Y en ese recorrido creo ver al padre de mi abuelo, es decir mi bisabuelo, cruzando la calle que divide la plaza de Moyobamba con la parroquia, acompañado de cuatro de sus hijos en una de las tres madres que quiso para su generación. Él, llegado a la ciudad que siempre fue una de las más importantes y antiguas de la Amazonía, tenía la intención de inscribir de un porrazo a los cuatro hijos que continuarían la sucesión de la estirpe. Era el final del siglo 19, cuando nadie presagiaba que en esa continuidad estaban los predecesores de los engendradores de quienes cien años después indagarían sobre los pasos de ese migrante español. Seguro iba vestido de blanco. Elegante, a la usanza de los emprendedores de la época y de los caucheros que manejaban miles de peones.
Y en ese recorrido se han cruzado con cierta intermitencia los antepasados de otros. Como los del autor de “La distancia que nos separa” o los de Juan Carlos Yrigoyen. Renato Cisneros y el autor de “Pequeña novela con cenizas”. Y en esos antepasados he creído ver a los míos. El gaucho, según la obra de Cisneros, era tan enamorador que trasladaba esa galantería a sus propias hijas, a quienes besaba en la boca y por lo menos con una de ellas sus celos eran evidentes cuando se le acercaba algún pretendiente. El padre de Yrigoyen, según el autor, tenía una relación que se resumía en una palabra: pornográfica.

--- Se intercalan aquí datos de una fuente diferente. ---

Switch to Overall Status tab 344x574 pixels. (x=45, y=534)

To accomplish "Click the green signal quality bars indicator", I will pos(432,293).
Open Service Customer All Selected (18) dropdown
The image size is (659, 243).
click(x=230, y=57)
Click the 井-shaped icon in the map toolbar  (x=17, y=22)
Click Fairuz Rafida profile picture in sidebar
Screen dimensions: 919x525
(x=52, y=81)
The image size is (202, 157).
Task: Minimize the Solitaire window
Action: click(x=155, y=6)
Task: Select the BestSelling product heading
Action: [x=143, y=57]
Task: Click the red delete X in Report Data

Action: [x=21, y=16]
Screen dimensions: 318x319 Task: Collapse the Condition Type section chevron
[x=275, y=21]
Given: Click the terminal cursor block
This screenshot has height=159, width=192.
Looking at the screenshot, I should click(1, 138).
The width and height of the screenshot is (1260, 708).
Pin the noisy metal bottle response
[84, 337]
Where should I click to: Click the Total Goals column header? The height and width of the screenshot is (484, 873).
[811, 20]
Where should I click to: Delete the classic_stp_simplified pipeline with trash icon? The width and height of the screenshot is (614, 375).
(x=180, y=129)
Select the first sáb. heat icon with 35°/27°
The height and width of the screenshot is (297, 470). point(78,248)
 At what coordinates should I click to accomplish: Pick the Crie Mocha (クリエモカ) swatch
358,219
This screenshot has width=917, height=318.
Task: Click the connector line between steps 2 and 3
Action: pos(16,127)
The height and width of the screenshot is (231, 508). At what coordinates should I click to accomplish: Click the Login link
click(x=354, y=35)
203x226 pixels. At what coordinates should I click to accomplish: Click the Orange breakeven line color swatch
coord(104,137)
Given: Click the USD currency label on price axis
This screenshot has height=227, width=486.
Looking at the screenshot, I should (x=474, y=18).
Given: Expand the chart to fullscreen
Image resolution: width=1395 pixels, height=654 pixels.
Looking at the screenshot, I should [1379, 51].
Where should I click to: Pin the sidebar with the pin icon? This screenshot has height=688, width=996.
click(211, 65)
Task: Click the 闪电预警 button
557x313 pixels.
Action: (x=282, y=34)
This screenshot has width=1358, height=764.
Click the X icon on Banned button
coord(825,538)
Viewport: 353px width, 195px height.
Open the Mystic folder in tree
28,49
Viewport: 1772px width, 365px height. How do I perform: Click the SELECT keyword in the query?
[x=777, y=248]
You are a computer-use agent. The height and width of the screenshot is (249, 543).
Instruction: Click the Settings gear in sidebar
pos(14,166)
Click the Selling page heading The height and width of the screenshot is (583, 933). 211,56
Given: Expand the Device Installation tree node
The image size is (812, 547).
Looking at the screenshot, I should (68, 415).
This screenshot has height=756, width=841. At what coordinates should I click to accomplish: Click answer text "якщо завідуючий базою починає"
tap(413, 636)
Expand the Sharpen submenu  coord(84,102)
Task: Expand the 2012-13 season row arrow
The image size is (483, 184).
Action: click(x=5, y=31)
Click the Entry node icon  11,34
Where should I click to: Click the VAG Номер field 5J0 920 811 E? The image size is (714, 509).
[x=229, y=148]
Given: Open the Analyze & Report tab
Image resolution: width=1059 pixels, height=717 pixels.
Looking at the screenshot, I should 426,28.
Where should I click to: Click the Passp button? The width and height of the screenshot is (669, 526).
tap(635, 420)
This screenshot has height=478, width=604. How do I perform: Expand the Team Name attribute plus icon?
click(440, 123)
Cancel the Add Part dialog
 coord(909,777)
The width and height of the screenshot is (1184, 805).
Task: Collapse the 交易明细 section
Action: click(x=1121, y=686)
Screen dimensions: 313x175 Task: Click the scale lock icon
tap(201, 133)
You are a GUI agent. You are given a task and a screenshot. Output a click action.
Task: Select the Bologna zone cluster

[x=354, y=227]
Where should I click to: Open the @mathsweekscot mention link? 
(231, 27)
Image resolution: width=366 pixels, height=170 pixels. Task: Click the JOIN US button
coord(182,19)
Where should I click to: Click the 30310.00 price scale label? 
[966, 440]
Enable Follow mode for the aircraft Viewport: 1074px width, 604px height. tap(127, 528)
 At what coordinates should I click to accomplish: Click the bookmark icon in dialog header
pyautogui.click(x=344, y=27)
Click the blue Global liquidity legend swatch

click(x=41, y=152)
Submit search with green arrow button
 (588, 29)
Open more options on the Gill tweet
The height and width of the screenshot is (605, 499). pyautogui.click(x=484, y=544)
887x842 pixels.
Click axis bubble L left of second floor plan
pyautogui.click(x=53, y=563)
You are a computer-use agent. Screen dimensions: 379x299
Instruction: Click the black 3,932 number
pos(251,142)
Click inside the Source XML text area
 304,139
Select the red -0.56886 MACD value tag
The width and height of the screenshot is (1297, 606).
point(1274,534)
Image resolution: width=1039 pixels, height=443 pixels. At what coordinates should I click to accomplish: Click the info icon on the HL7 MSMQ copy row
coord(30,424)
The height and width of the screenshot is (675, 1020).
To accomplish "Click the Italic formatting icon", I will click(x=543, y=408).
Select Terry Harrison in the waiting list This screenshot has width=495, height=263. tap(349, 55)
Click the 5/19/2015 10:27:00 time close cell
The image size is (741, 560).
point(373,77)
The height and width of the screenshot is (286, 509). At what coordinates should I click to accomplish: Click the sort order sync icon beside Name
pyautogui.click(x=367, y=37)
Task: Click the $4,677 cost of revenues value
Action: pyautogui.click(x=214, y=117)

No es necesario decirles que, sean escritores y/o periodistas, bien haríamos todos en regresar hacia nuestros antepasados. No solo para quererlos más –como es mi caso- sino para aprender de esas vivencias y no repetir los errores en que incurrieron y multiplicar los aciertos que cometieron. No es por gusto que nos repiten que nosotros somos los que nuestros antepasados fueron. Es decir, el resumen genético de los padres y madres de por los menos cinco generaciones anteriores a las nuestras.